Ring-ditch, Levitstown, Co. Kildare
Co. Kildare |
Ritual/Ceremonial
Some archaeological sites announce themselves with tumbled stones or grassy mounds. Others exist only as shadows in a field, visible for a few weeks each summer when the soil beneath a crop betrays what lies below. The ring-ditch at Levitstown, in County Kildare, belongs to that second, quieter category: a circular feature that has no surface expression at all, known entirely through the evidence of a cropmark captured from the air.

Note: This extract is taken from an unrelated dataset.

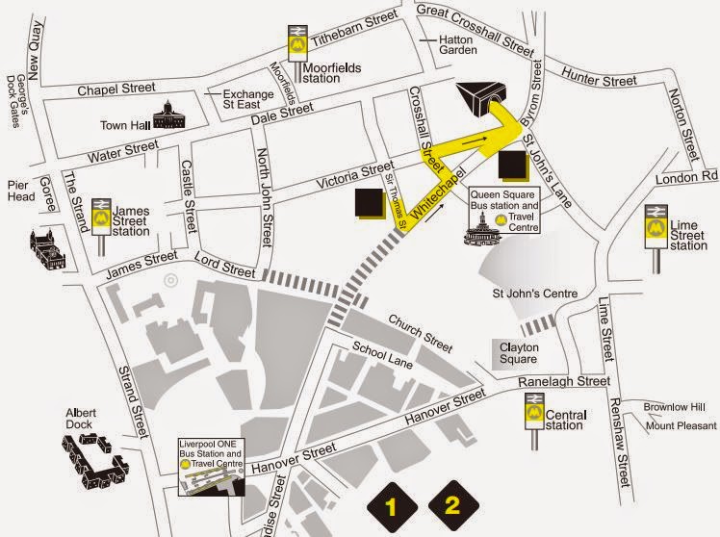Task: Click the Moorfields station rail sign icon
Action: click(298, 43)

A cropmark forms when buried features, a filled ditch, a collapsed wall, a disturbed layer of soil, affect the moisture and nutrients available to whatever is growing above. In a dry summer, the difference becomes legible: the crop ripens unevenly, leaving pale or lush lines that trace the outline of something buried. It was through exactly this process that Dr. Gillian Barrett identified the site during an aerial photographic survey in 1991. The photograph in question, catalogued as GB91.EB.05, shows not only the ring-ditch itself but also what appears to be a possible field system nearby. Ring-ditches of this kind are generally understood to be the ploughed-down remains of Bronze Age burial mounds, the circular trench that once surrounded a central cairn or mound gradually levelled by centuries of agriculture until nothing protrudes above the ground. The association with a possible field system at Levitstown hints at a landscape that was organised and worked over a long period, though the relationship between the two features remains a matter of interpretation rather than excavation.